## Goal of the exercise
All of the data, from the first line to the last, should be reproduced without alteration.

(Collected data)
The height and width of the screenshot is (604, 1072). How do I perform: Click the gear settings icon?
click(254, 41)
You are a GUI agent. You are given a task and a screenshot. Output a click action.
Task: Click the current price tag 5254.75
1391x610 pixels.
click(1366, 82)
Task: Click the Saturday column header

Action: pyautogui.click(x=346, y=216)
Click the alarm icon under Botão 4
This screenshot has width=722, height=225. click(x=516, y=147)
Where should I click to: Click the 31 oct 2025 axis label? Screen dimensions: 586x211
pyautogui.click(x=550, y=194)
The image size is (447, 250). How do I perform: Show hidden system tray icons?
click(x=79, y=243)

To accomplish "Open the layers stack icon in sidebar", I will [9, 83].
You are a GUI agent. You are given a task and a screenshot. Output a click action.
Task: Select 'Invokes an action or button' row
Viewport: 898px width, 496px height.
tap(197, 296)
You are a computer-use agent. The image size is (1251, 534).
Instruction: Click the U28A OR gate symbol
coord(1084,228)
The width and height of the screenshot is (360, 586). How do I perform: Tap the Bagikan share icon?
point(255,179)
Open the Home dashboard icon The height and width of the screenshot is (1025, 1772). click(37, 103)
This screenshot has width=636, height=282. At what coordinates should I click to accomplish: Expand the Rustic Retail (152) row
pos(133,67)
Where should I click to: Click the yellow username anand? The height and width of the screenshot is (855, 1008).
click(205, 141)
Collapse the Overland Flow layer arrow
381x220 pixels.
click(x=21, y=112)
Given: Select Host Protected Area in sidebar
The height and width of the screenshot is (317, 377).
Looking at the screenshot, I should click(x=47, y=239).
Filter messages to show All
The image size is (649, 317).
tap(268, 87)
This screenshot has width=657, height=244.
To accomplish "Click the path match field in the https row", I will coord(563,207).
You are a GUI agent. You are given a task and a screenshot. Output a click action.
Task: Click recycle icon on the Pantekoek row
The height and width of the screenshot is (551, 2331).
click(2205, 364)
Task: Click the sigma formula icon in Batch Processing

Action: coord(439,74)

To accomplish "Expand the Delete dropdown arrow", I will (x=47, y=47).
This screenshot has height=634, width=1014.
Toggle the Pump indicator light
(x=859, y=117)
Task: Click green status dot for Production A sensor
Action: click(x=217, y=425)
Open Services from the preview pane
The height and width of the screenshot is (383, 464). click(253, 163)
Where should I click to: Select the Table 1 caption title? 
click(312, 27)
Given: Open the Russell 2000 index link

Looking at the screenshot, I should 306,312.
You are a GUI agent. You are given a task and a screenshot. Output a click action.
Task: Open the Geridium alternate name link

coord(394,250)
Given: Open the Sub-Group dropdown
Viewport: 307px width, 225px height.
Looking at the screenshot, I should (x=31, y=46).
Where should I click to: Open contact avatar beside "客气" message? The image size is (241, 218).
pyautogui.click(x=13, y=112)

## Final answer
The height and width of the screenshot is (604, 1072). How do I perform: Click the gear settings icon?
click(254, 41)
You are a GUI agent. You are given a task and a screenshot. Output a click action.
Task: Click the current price tag 5254.75
1391x610 pixels.
click(1366, 82)
Task: Click the Saturday column header

Action: pyautogui.click(x=346, y=216)
Click the alarm icon under Botão 4
This screenshot has width=722, height=225. click(x=516, y=147)
Where should I click to: Click the 31 oct 2025 axis label? Screen dimensions: 586x211
pyautogui.click(x=550, y=194)
The image size is (447, 250). How do I perform: Show hidden system tray icons?
click(x=79, y=243)

To accomplish "Open the layers stack icon in sidebar", I will [9, 83].
You are a GUI agent. You are given a task and a screenshot. Output a click action.
Task: Select 'Invokes an action or button' row
Viewport: 898px width, 496px height.
tap(197, 296)
You are a computer-use agent. The image size is (1251, 534).
Instruction: Click the U28A OR gate symbol
coord(1084,228)
The width and height of the screenshot is (360, 586). How do I perform: Tap the Bagikan share icon?
point(255,179)
Open the Home dashboard icon The height and width of the screenshot is (1025, 1772). click(37, 103)
This screenshot has width=636, height=282. At what coordinates should I click to accomplish: Expand the Rustic Retail (152) row
pos(133,67)
Where should I click to: Click the yellow username anand? The height and width of the screenshot is (855, 1008).
click(205, 141)
Collapse the Overland Flow layer arrow
381x220 pixels.
click(x=21, y=112)
Given: Select Host Protected Area in sidebar
The height and width of the screenshot is (317, 377).
Looking at the screenshot, I should click(x=47, y=239).
Filter messages to show All
The image size is (649, 317).
tap(268, 87)
This screenshot has width=657, height=244.
To accomplish "Click the path match field in the https row", I will coord(563,207).
You are a GUI agent. You are given a task and a screenshot. Output a click action.
Task: Click recycle icon on the Pantekoek row
The height and width of the screenshot is (551, 2331).
click(2205, 364)
Task: Click the sigma formula icon in Batch Processing

Action: coord(439,74)

To accomplish "Expand the Delete dropdown arrow", I will (x=47, y=47).
This screenshot has height=634, width=1014.
Toggle the Pump indicator light
(x=859, y=117)
Task: Click green status dot for Production A sensor
Action: click(x=217, y=425)
Open Services from the preview pane
The height and width of the screenshot is (383, 464). click(253, 163)
Where should I click to: Select the Table 1 caption title? 
click(312, 27)
Given: Open the Russell 2000 index link

Looking at the screenshot, I should 306,312.
You are a GUI agent. You are given a task and a screenshot. Output a click action.
Task: Open the Geridium alternate name link

coord(394,250)
Given: Open the Sub-Group dropdown
Viewport: 307px width, 225px height.
Looking at the screenshot, I should (x=31, y=46).
Where should I click to: Open contact avatar beside "客气" message? The image size is (241, 218).
pyautogui.click(x=13, y=112)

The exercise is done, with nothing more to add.